Data records
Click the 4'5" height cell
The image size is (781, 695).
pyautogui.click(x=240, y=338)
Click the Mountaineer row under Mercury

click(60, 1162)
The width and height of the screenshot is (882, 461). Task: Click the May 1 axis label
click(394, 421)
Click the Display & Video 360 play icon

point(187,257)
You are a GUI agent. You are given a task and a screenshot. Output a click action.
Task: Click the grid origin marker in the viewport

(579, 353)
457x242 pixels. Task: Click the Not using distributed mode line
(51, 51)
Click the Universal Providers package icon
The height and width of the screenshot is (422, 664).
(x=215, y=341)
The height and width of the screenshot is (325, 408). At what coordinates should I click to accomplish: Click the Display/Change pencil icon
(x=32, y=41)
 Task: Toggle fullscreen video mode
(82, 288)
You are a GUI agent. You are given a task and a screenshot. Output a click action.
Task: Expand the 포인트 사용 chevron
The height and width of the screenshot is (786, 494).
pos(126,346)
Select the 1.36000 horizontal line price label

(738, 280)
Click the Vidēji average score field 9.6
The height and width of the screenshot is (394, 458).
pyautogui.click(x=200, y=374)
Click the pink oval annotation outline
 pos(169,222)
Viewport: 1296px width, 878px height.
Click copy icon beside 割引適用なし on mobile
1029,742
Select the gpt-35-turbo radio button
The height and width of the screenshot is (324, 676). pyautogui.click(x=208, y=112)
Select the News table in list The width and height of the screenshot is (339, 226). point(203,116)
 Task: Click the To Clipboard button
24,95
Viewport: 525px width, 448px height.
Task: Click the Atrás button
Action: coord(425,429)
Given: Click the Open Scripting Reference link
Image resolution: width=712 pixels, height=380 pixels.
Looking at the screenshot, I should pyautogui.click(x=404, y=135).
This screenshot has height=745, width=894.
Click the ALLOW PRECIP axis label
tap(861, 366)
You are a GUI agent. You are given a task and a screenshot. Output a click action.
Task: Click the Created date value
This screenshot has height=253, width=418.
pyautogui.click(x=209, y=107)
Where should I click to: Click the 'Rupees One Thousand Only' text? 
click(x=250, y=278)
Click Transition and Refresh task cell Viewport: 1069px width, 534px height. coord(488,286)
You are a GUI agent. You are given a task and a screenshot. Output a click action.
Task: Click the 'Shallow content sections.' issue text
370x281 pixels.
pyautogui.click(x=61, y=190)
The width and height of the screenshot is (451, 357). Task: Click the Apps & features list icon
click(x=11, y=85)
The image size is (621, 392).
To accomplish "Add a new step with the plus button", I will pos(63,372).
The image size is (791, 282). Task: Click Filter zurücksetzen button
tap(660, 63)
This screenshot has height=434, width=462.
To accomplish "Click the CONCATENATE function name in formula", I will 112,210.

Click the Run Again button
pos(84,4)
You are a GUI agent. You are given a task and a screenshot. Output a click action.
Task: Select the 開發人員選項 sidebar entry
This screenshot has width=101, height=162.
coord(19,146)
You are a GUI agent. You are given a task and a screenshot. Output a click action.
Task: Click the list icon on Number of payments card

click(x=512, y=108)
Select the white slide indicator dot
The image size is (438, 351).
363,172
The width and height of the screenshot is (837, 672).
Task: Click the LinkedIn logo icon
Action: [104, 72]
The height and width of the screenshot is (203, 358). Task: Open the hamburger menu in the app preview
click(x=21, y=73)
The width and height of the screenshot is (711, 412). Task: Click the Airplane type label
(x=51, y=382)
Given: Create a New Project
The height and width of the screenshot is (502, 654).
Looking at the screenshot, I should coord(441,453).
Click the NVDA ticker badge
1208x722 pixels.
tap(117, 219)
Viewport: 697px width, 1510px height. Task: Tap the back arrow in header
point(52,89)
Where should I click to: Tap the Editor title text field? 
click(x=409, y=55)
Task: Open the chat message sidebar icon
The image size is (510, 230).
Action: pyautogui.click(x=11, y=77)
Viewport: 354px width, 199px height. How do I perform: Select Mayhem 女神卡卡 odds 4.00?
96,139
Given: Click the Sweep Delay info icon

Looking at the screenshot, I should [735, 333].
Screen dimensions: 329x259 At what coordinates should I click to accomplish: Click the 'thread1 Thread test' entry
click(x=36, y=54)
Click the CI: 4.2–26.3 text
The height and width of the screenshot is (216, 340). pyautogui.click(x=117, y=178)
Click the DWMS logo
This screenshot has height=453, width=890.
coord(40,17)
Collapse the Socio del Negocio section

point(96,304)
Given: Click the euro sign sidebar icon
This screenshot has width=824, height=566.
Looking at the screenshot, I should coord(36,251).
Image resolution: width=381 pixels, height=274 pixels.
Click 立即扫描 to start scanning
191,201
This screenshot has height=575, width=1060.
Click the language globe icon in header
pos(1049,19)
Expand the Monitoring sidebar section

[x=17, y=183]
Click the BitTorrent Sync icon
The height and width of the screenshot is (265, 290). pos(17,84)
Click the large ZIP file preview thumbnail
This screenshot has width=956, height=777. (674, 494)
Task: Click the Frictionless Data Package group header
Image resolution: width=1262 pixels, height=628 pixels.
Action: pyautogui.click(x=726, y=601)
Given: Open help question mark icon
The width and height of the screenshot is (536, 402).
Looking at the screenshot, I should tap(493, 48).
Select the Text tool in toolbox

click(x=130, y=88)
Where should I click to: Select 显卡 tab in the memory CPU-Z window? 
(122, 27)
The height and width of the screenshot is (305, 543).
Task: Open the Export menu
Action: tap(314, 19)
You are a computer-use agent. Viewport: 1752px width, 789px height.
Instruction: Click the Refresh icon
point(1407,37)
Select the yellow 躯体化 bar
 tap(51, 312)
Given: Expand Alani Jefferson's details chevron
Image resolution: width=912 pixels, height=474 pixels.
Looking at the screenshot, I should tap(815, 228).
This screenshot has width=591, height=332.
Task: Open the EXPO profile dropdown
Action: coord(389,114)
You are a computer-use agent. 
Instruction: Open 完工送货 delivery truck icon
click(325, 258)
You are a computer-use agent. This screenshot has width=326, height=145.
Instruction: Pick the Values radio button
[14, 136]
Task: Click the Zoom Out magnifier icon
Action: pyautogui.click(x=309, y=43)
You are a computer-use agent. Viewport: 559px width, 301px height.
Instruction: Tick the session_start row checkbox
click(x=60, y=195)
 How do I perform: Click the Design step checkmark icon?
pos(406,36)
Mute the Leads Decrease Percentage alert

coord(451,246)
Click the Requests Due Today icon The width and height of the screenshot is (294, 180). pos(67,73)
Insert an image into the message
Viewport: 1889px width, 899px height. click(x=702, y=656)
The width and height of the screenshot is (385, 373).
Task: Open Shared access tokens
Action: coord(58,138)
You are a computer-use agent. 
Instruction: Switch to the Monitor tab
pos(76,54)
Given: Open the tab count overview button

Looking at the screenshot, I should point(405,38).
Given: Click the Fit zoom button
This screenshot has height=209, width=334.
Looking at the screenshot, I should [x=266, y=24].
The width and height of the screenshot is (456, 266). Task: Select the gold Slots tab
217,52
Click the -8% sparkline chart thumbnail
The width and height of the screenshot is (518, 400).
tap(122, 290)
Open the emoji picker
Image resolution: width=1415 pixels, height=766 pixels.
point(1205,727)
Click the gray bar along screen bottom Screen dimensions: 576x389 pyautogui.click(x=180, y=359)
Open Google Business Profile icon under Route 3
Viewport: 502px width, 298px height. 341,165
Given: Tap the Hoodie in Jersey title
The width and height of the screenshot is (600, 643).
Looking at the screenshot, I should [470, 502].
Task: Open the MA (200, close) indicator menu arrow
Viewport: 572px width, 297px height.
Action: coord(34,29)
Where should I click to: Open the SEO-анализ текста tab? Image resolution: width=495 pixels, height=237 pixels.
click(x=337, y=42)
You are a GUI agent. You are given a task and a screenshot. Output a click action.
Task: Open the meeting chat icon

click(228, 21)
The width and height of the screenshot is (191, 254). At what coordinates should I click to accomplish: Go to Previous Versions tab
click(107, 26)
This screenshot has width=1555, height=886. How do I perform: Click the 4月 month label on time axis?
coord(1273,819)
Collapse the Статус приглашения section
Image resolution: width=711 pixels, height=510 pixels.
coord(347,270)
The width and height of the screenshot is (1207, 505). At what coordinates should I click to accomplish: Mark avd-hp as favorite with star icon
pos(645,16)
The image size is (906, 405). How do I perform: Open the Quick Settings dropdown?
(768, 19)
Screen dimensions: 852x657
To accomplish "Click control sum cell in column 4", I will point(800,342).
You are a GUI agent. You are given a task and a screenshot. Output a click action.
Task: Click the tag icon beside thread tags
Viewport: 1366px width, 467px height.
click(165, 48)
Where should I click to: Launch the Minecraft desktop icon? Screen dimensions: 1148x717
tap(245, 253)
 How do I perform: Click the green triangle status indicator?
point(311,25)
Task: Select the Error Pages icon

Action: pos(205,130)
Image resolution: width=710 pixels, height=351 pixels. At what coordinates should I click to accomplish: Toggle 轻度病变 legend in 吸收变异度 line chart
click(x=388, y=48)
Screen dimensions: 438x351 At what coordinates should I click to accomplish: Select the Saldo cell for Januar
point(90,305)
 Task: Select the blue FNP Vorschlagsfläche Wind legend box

How to complete this task
Each line above where the word "will" occurs should be copied out.

Result
To accomplish "Add a new step with the plus button", I will pos(63,372).
To accomplish "Click the CONCATENATE function name in formula", I will 112,210.
To accomplish "Click control sum cell in column 4", I will point(800,342).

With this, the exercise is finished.